> Dataset entries:
____

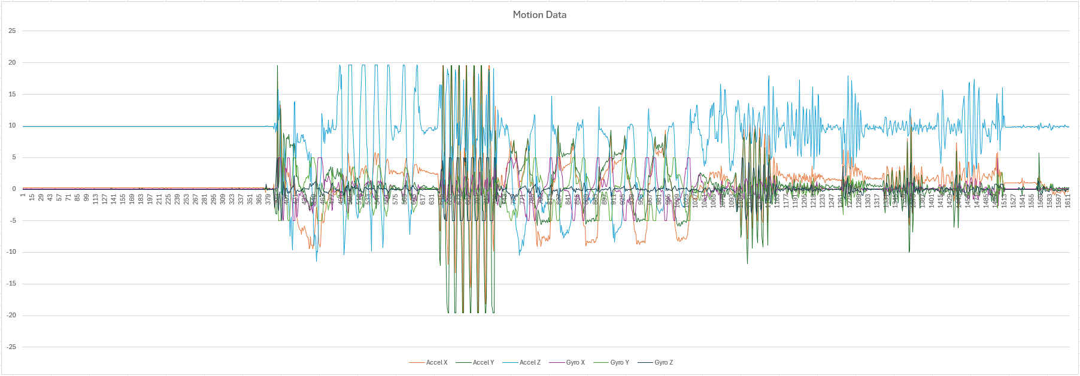Select the Motion Data chart title
The height and width of the screenshot is (376, 1080).
[x=539, y=14]
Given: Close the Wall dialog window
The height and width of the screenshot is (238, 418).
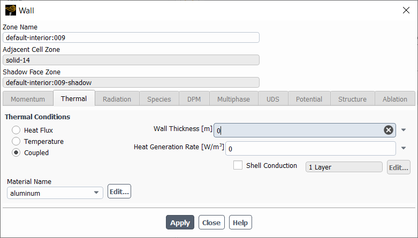Looking at the screenshot, I should (x=406, y=10).
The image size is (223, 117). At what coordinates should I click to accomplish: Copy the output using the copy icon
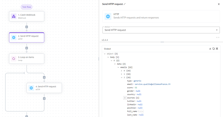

____

Can you reproduce the lines above word for word, omitting the pictures?

Select the Motion Data chart title
The height and width of the screenshot is (376, 1080).
[x=539, y=14]
Given: Close the Wall dialog window
The height and width of the screenshot is (238, 418).
Looking at the screenshot, I should (x=406, y=10).
The image size is (223, 117). At what coordinates should I click to accomplish: Copy the output using the copy icon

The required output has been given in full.